On what I will call the "MIT model," the focus is almost entirely on contemporary research in analytic philosophy, with one or no lines set aside for history of philosophy: most of the history, to the extent it is taught, is taught by faculty whose primary interests are in contemporary topics. Major PhD programs largely operating on that model include Rutgers, Southern California, and the ANU.
On what I will call the "Pittsburgh model," the history of philosophy and contemporary topics are much more integrated, and it is quite common for faculty to have serious research that both includes historical figures and contemporary topics.
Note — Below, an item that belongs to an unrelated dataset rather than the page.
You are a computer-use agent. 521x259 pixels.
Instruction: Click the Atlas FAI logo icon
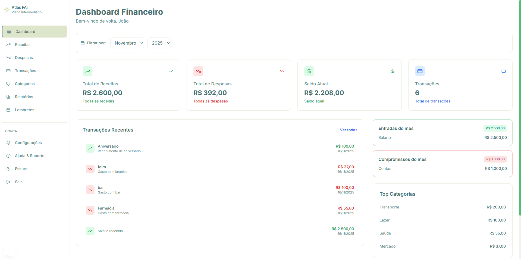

Major programs operating on the Pittsburgh model include Harvard (not uniformly, of course), Yale, Chicago, and at least some parts of Oxford (but again, Oxford's faculty is huge). (My own preference is for the Pittsburgh Model, but it has risks, e.g., when Hegel turns out to be an inferentialist!)
I expect that the MIT Model will become more widespread, in part due to the strong placement record of MIT, Rutgers, and Southern California into other PhD-granting departments.